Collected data
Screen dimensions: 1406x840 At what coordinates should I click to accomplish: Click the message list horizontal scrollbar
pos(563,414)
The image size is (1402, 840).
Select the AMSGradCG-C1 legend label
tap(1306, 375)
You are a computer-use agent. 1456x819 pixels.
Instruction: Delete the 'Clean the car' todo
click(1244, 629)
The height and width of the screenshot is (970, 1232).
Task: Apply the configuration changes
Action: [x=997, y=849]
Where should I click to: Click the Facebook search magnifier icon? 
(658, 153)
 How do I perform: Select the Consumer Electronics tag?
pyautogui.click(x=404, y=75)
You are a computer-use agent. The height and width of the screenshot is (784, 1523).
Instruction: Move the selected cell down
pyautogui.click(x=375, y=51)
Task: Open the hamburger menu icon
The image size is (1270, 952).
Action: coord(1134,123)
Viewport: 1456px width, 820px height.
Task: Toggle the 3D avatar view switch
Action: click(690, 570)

Problem to work on:
Every line in the data that holds "computer" should be copied out.

Exercise result:
You are a computer-use agent. 1456x819 pixels.
You are a computer-use agent. The height and width of the screenshot is (784, 1523).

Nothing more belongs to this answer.